What needs to be done: After locating the line with "The height and width of the screenshot is (450, 900)." in the entries below, output it and each following line up to and including the line with "Screen dimensions: 920x776", exactly and without pictures.

--- Supplied entries Enclosed Below ---

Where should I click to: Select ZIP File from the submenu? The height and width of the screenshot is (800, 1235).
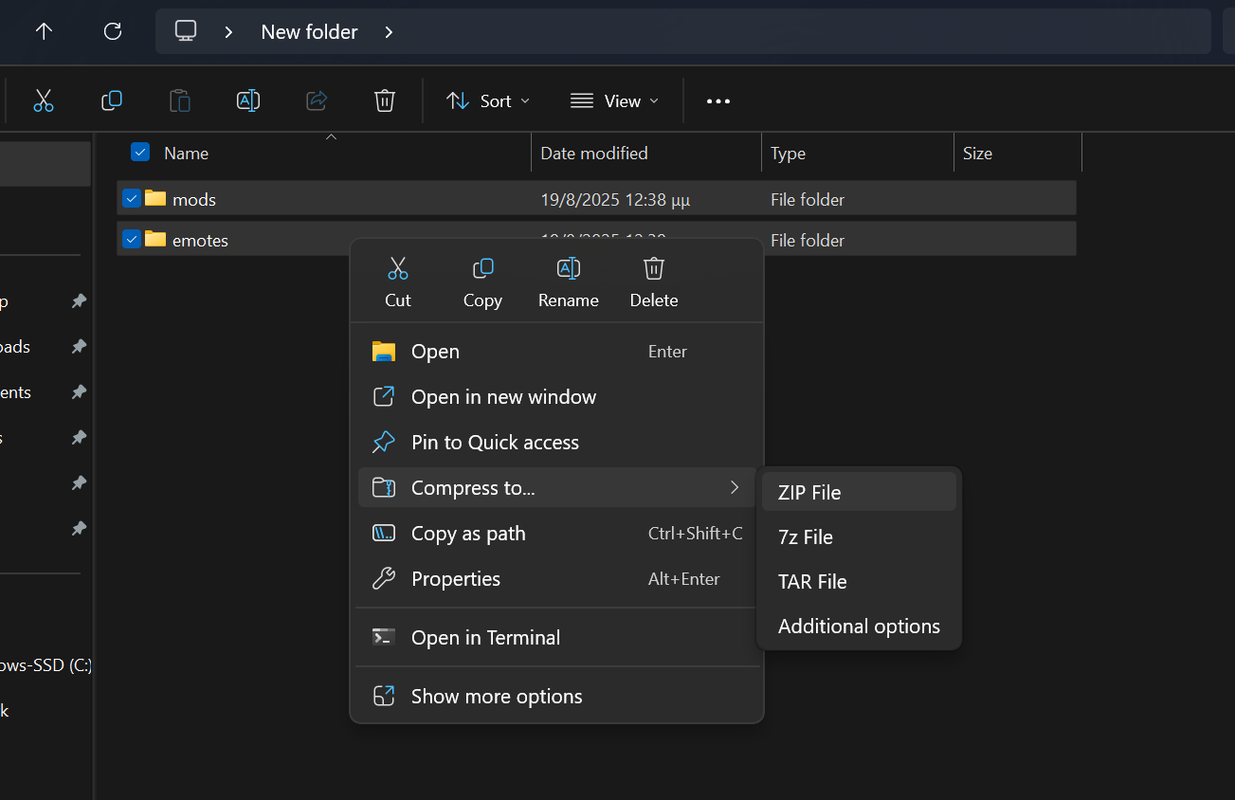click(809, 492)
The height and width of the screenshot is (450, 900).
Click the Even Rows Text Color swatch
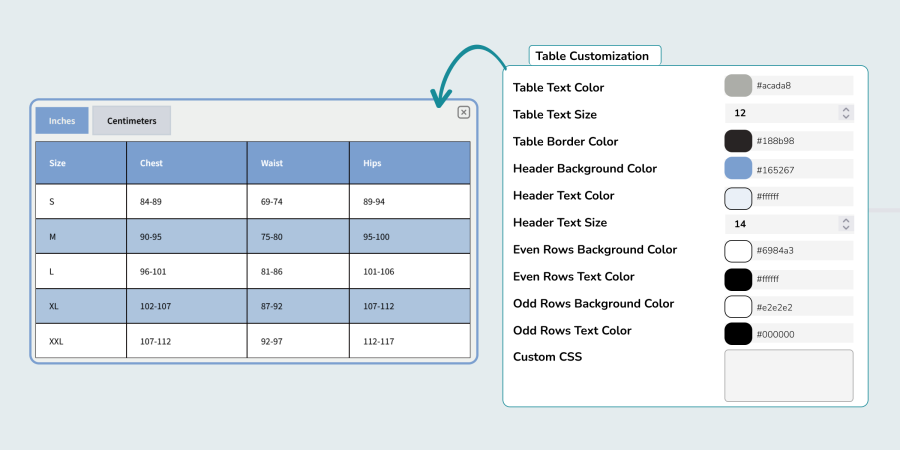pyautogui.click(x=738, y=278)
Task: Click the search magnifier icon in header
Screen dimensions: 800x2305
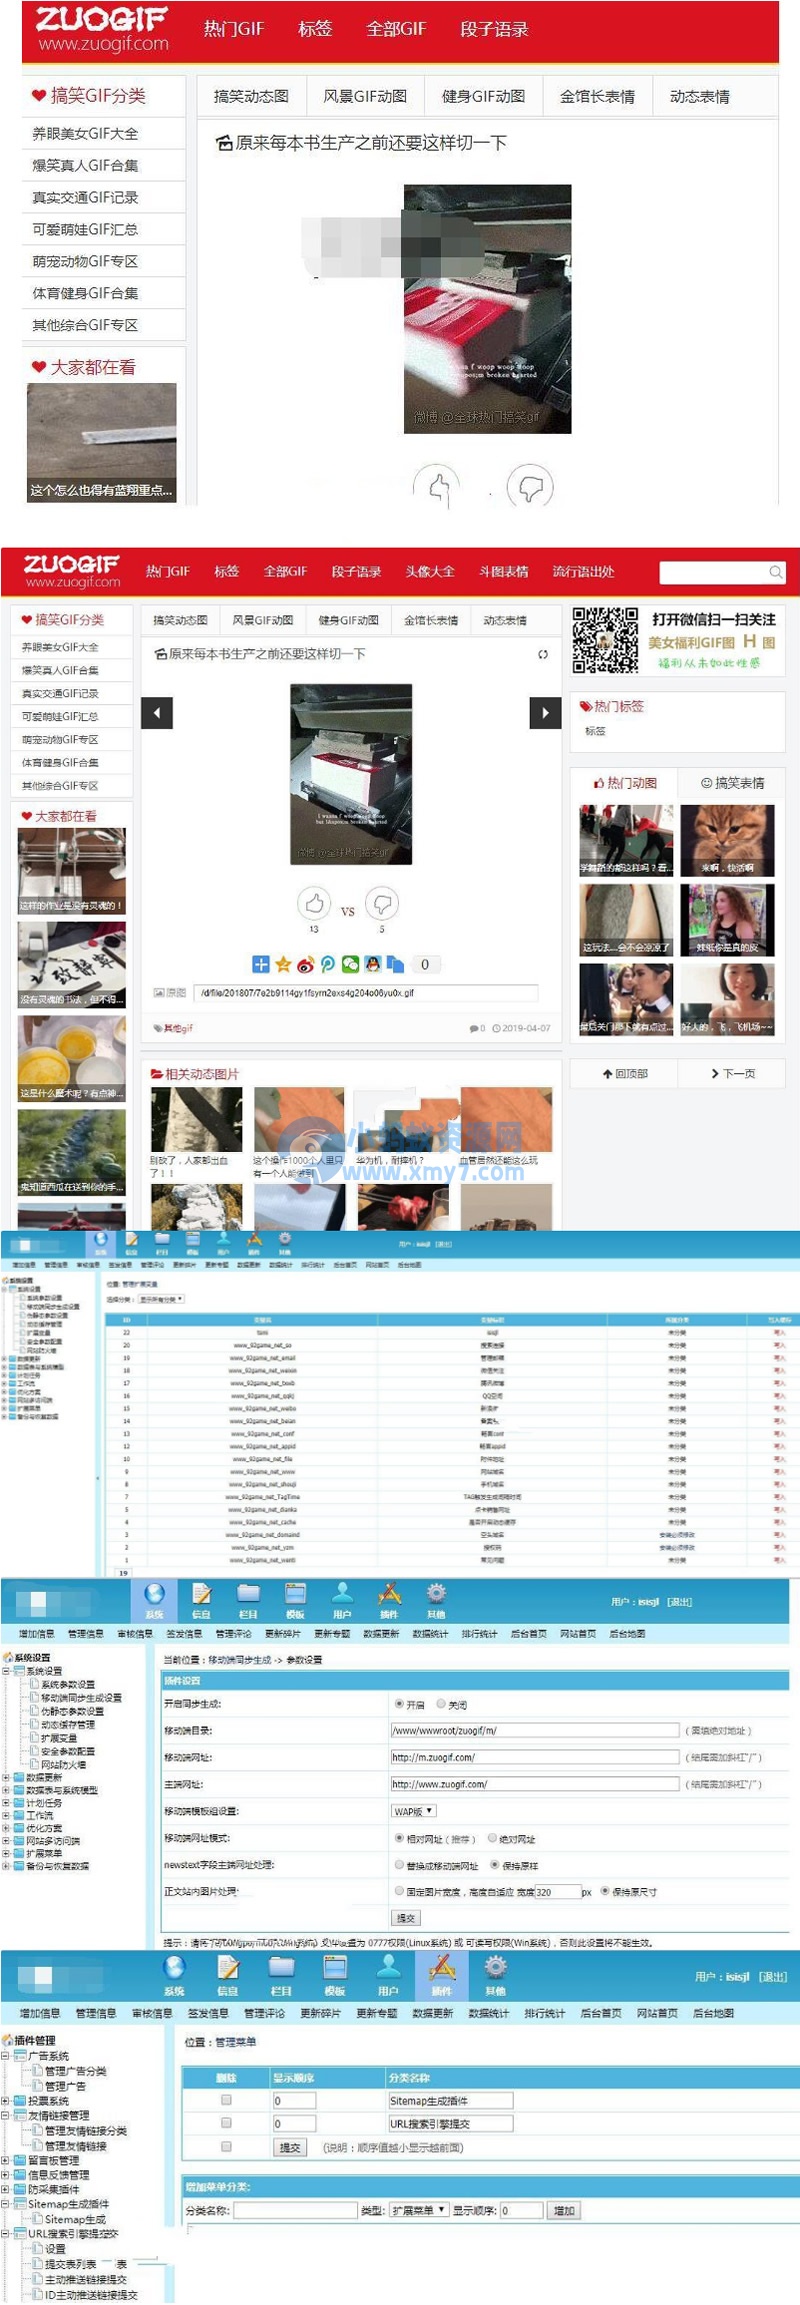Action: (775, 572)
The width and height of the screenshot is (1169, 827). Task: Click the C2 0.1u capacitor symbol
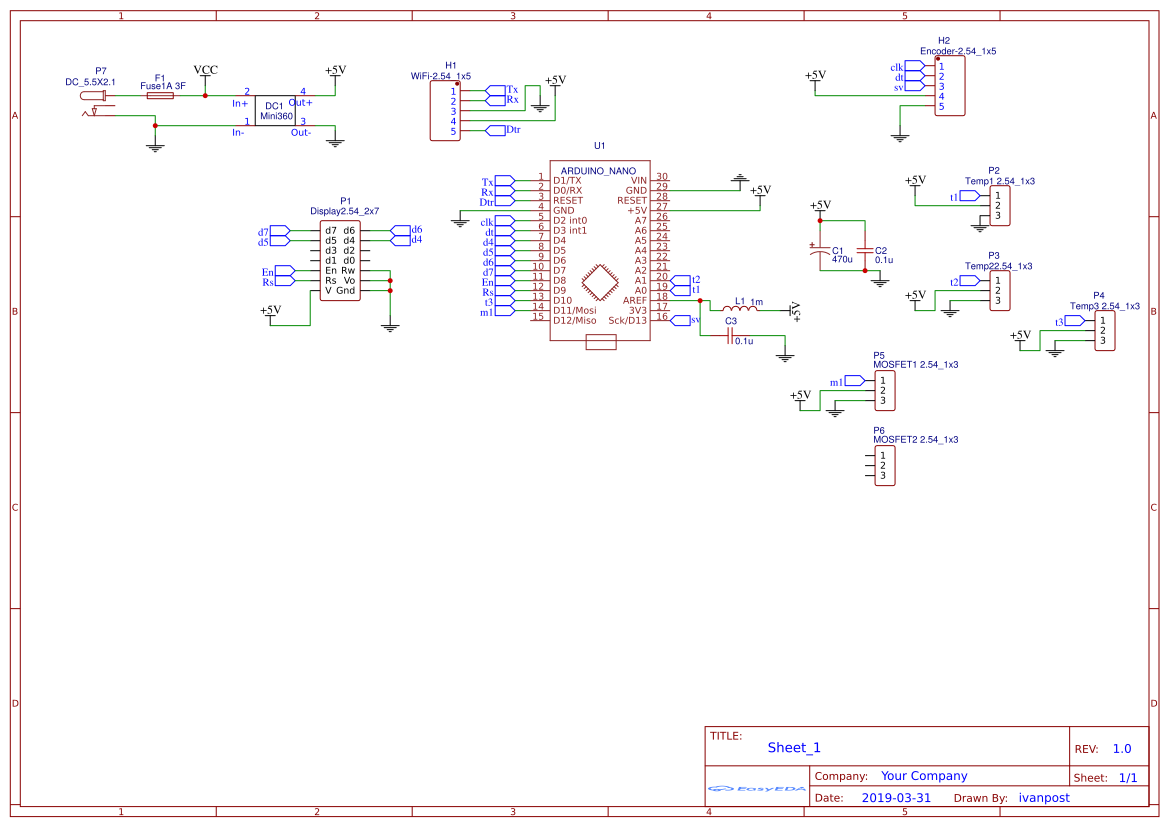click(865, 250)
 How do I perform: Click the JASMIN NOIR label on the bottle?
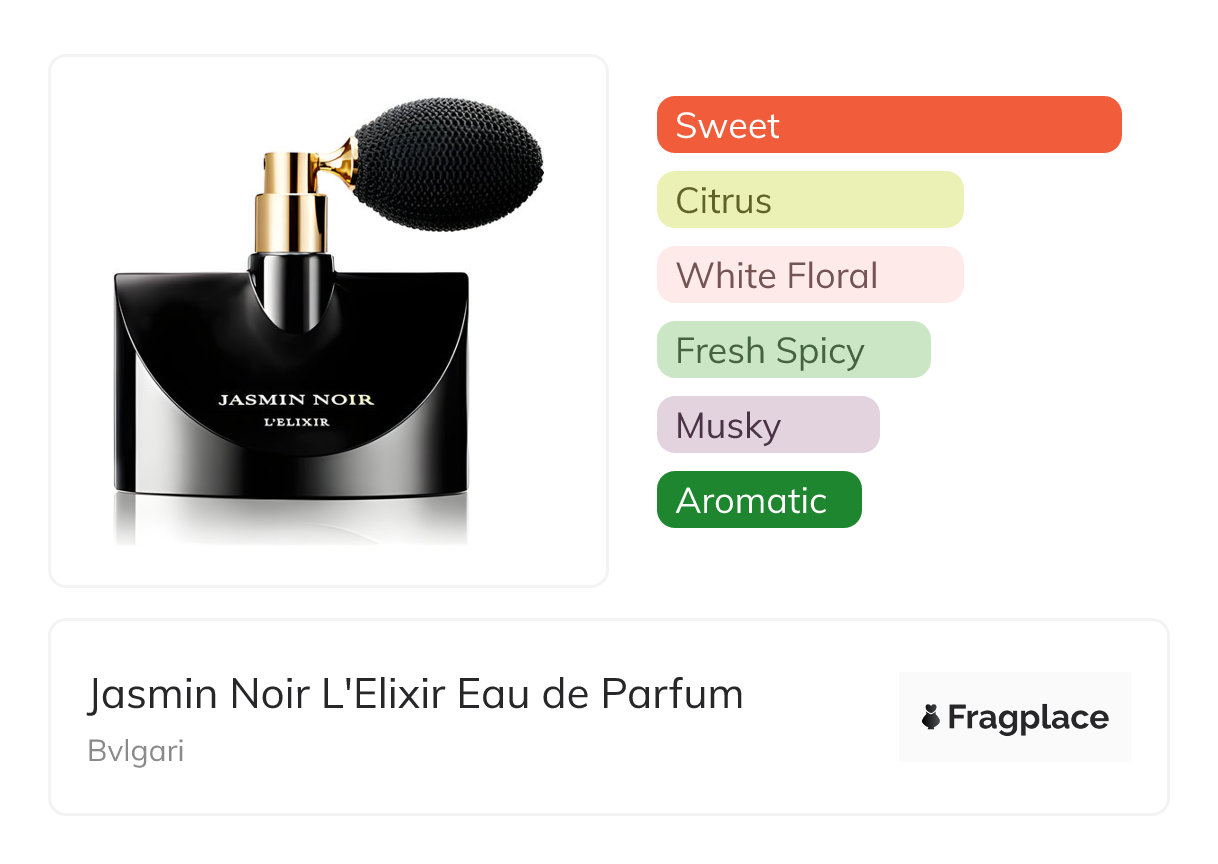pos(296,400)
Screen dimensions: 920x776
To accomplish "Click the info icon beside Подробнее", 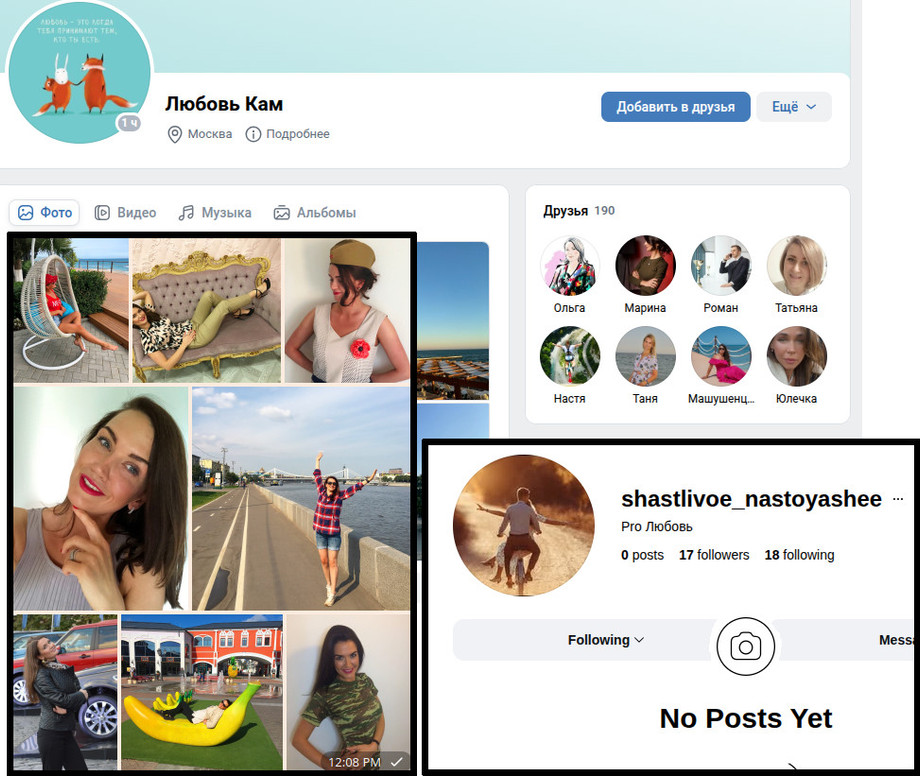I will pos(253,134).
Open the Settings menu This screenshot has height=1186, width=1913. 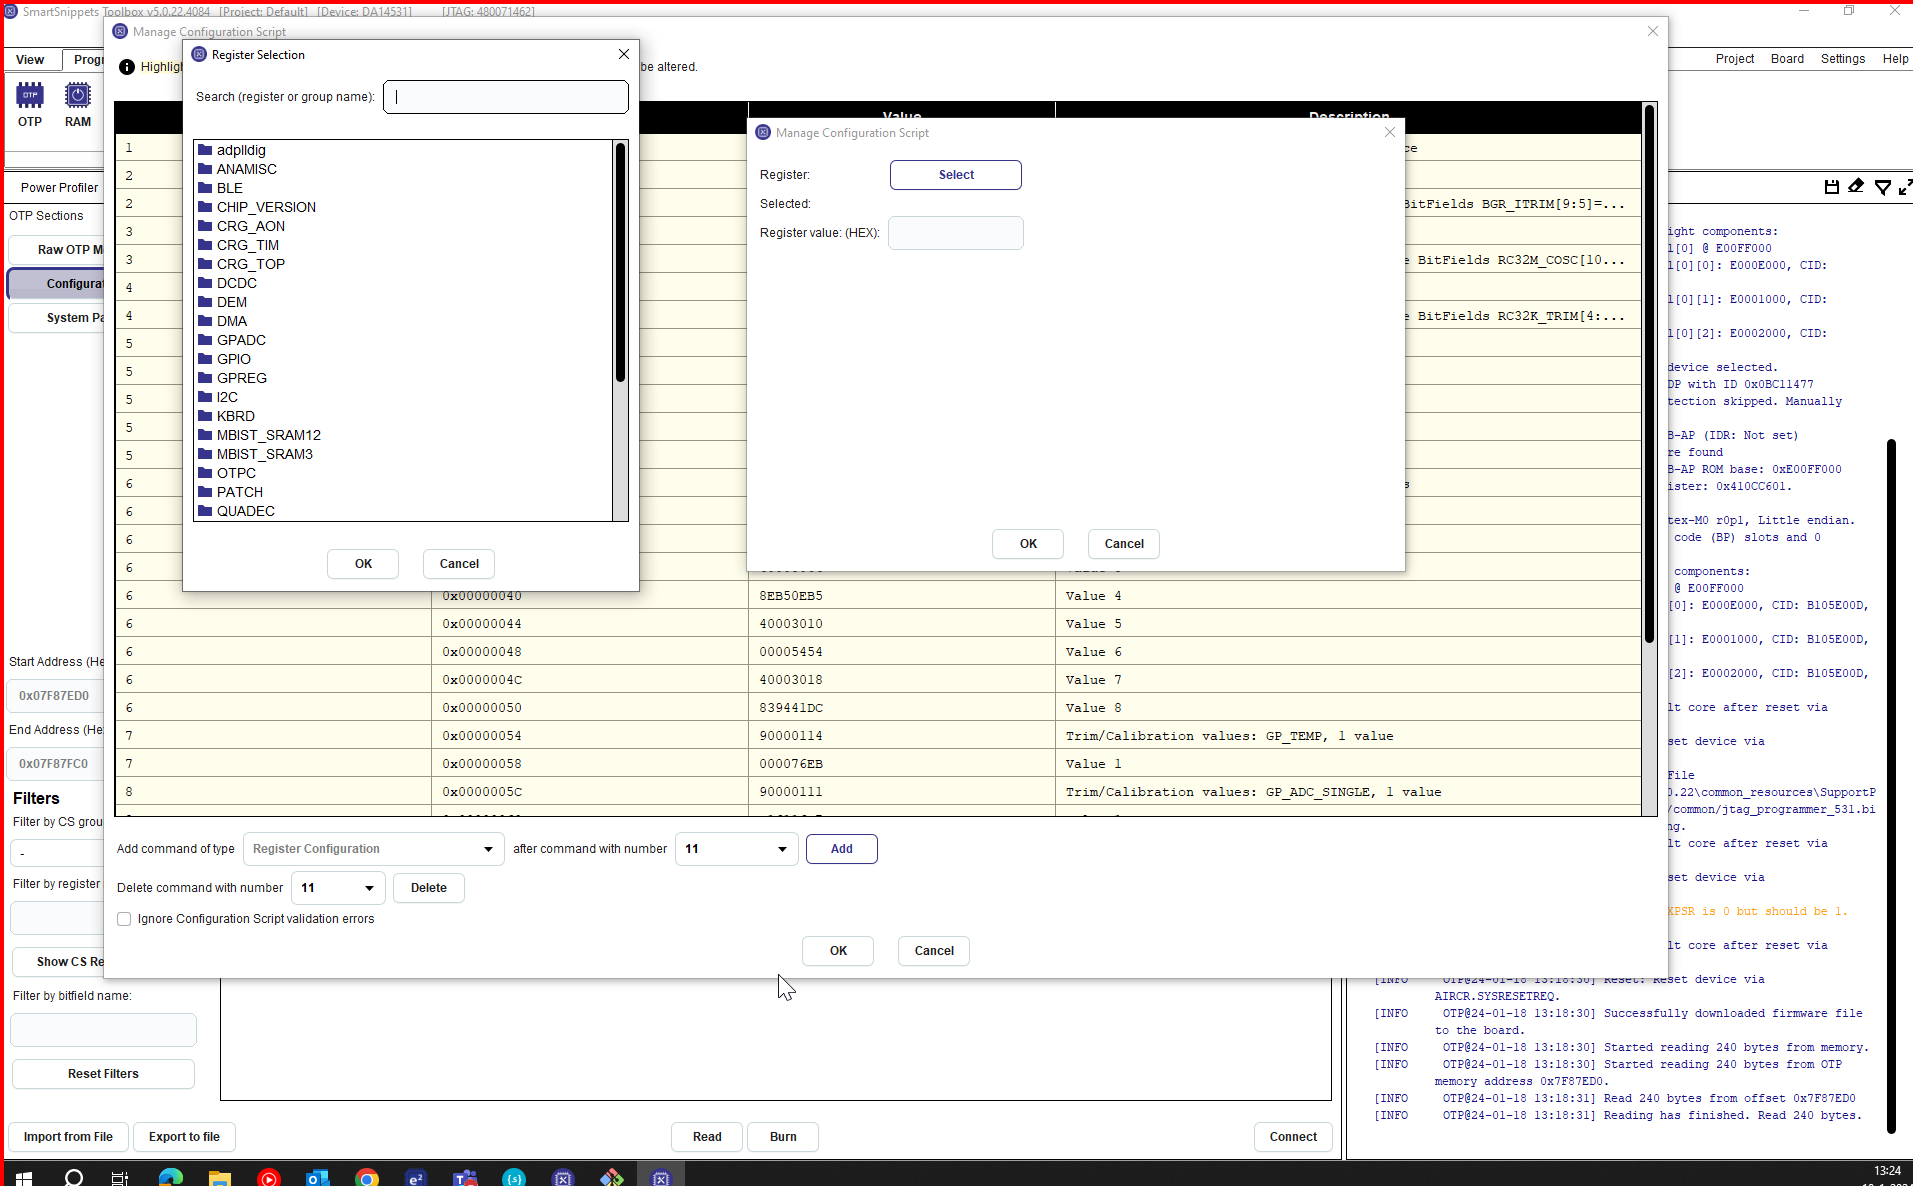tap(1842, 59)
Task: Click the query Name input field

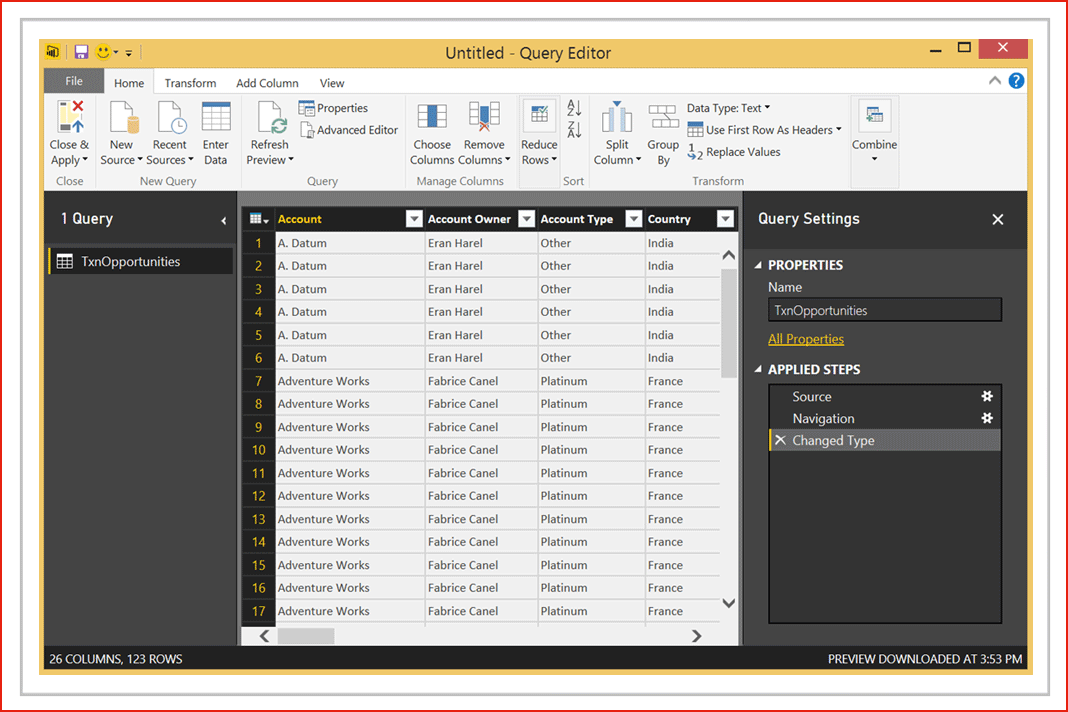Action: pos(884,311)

--- End of Enclosed Supplied entries ---

Answer box:
The height and width of the screenshot is (450, 900).
Click the Even Rows Text Color swatch
pyautogui.click(x=738, y=278)
Task: Click the search magnifier icon in header
Screen dimensions: 800x2305
Action: (775, 572)
The width and height of the screenshot is (1169, 827). Task: Click the C2 0.1u capacitor symbol
click(865, 250)
 How do I perform: Click the JASMIN NOIR label on the bottle?
pos(296,400)
Screen dimensions: 920x776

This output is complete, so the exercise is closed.